More councils in England are choosing to fine householders if they don't separate their waste for recycling but Fife's 'green' chief says enforcement won't work here.

It's also unlikely that a FIFTH bin for collecting glass will be introduced in West Fife.

Although a four-bin system is being wheeled out across the whole of Fife, Chris Ewing questioned the wisdom of adding more or penalising people who don't take part.

The council's environmental sustainability manager added, "Once you start threatening people with a big stick or form of penalties you lose them and any potential for goodwill.

"By encouraging people to recycle you achieve far more than you do by threatening them.

"For me there are two things we have to provide: the tools to enable people to recycle in the way we want them to and to make people aware of what we're doing, why we're doing it, what their role is and the consequences for Fife Council if they don't.

"We've been, in the main, successful at that and people do seem to be onside."

The council is bringing in a fourth bin after trialling different versions of a four-bin system in different areas of Fife, including Low Valleyfield and Culross.

And while the West Fife pilot was a success - the amount of rubbish recycled climbed by 10 per cent - Mr Ewing said, "The show-stopper was the version we tested in Markinch that was, and still is, achieving 65 per cent.

"That astonished us as it was well beyond our expectations and that's the service getting rolled out Fife-wide just now."

The new system will mean:

The smaller blue bin used for landfill waste.

The larger grey bin used for paper and card.

The brown bin used to collect food and garden waste.

A new green bin will be used for cans and plastics.

Waste collected in the brown bin will be turned into renewable energy at a new £15.5 million anaerobic digestion facility at Lochhead, near Wellwood.

The blue and brown bins would be collected fortnightly and the grey and green bins collected every four weeks.
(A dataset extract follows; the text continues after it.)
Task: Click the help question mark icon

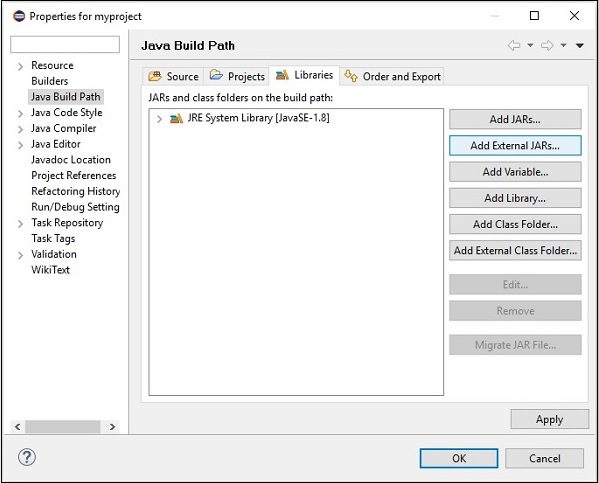Action: [x=27, y=457]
That change may be hard enough to get used to and additional bins seem unlikely.

Mr Ewing said, "I don't know about a fifth bin, I'm not sure we'd want to go that way, but we do have to look at how to stop more going to landfill - like glass, textiles and small electrical equipment.
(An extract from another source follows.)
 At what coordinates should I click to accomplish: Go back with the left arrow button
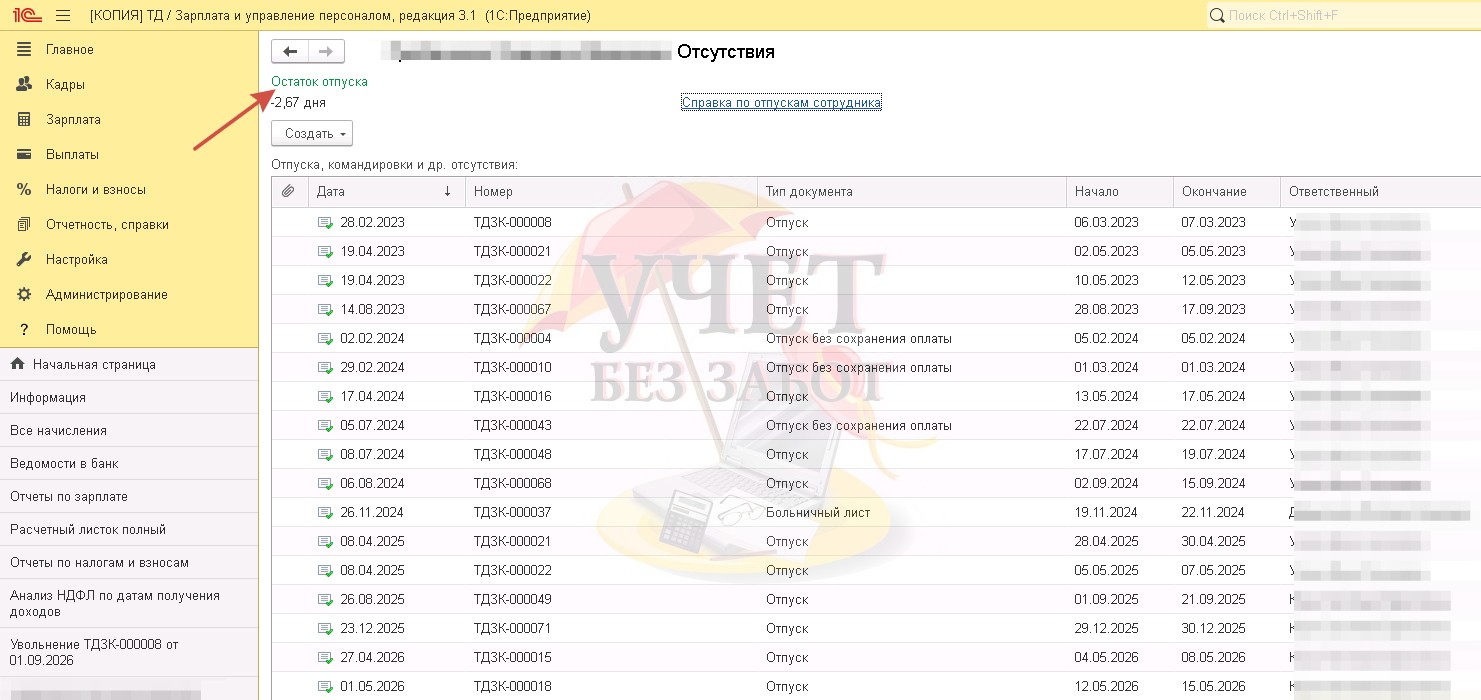[290, 52]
"One of the driving forces, apart from the financial benefits, are new regulations that the Scottish Government are expected to bring in this Autumn.

"These regulations will require councils to collect a wider range of recyclables from kerbsides, including glass and textiles, and we have to look at how to do that at a reasonable cost and without any undue inconvenience to householders."

The council's recycling performance in the four-bin trial was recently praised by Scottish Government minister Richard Lochhead but Dunfermline is not due to get the extra bin until Spring 2013, followed by 15,000 households in Kelty in autumn 2013 and 23,000 households in south west Fife in Spring 2014.

Mr Ewing said, "I wish we could but it would mean major change to the collection rounds and buying around 150,000 green bins so we can't change it overnight.

"Fife is actually the 11th biggest council area in the UK and for us a manageable number is to do around 20,000 homes at a time.

"So with two roll-outs a year, Spring and Autumn, it'll take around three-and-a-half years to complete.

"If we rush it you increase the potential for mistakes or not getting our message across properly."

And he concluded, "The more we recover, from all the waste streams that go to landfill, the greater financial benefit to the council and the more money we can save.

"In that way there will be less pressure on other budgets at a time when money is very tight to say the least and we'll save money in landfill tax."